[Stored data]
((

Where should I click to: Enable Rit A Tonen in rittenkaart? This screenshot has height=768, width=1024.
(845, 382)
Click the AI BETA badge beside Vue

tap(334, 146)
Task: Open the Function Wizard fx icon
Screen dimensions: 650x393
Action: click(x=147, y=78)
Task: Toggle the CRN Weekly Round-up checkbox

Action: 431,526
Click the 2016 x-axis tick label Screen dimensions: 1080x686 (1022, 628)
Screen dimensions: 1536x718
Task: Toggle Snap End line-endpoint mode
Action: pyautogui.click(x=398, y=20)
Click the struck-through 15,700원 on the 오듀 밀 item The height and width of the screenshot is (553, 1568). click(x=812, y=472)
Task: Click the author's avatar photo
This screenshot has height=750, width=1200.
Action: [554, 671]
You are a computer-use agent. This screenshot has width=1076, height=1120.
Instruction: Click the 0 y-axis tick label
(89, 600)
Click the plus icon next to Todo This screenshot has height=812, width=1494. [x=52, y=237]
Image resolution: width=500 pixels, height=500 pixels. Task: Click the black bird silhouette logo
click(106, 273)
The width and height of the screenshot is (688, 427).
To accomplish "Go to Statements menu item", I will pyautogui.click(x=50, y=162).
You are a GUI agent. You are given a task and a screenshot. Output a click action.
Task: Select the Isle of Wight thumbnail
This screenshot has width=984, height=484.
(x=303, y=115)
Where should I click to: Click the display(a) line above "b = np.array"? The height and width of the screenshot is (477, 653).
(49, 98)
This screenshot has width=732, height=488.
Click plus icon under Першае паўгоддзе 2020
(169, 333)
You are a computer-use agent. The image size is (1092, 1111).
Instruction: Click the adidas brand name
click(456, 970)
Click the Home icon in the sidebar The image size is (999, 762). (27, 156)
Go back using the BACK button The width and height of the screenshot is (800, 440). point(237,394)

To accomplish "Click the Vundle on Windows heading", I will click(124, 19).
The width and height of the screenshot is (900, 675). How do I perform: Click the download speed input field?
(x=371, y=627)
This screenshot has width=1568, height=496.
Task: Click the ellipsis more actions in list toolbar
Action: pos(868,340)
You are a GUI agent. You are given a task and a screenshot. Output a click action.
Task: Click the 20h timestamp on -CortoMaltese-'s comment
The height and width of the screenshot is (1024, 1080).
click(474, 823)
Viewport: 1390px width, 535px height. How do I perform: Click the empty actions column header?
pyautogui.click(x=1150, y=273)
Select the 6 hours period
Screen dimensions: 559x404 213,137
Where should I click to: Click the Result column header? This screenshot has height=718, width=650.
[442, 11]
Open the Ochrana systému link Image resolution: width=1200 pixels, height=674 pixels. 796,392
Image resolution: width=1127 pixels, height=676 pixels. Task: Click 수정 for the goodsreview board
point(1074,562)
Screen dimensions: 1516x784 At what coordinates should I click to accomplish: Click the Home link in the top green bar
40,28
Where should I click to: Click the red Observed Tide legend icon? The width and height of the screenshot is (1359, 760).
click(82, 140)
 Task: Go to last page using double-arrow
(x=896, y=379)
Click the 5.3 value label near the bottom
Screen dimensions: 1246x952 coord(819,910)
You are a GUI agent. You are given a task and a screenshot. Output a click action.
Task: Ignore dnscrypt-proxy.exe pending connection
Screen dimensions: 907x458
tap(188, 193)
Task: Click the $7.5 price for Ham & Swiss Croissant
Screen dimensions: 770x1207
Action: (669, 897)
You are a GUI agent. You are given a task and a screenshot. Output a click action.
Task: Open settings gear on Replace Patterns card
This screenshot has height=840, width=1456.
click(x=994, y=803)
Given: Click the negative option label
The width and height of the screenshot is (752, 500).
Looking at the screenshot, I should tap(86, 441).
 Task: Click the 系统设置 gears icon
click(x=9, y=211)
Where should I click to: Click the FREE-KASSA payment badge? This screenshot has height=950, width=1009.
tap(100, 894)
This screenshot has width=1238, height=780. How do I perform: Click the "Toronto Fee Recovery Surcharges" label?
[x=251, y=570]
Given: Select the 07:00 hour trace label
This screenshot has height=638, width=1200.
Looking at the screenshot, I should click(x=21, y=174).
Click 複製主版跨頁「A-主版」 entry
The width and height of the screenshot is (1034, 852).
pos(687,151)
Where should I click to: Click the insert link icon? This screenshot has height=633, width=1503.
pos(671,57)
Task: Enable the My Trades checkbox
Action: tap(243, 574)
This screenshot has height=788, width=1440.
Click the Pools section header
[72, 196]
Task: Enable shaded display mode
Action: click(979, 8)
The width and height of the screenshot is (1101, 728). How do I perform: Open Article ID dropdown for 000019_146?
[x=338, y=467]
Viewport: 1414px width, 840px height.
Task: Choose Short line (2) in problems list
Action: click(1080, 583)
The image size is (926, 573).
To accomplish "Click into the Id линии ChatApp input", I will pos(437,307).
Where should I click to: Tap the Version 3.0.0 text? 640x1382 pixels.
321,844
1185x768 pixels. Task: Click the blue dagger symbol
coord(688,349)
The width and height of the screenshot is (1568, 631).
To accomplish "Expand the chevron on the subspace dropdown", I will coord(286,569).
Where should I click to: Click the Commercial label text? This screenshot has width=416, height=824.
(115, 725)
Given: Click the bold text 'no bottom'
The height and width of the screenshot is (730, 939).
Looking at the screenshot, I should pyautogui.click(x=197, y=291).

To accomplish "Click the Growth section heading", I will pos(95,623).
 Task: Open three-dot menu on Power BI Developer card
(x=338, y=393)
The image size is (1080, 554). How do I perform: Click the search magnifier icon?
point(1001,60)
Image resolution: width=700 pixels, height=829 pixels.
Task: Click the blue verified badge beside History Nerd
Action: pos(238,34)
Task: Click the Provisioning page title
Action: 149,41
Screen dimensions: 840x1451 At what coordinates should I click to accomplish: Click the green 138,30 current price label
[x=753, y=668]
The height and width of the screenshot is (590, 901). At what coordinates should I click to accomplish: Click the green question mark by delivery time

))

> **Exercise instructions**
Check the entries above for the word "computer" and copy every line where it turns up.

> **Completed task**
You are a computer-use agent. This screenshot has width=1076, height=1120.
You are a computer-use agent. The image size is (1092, 1111).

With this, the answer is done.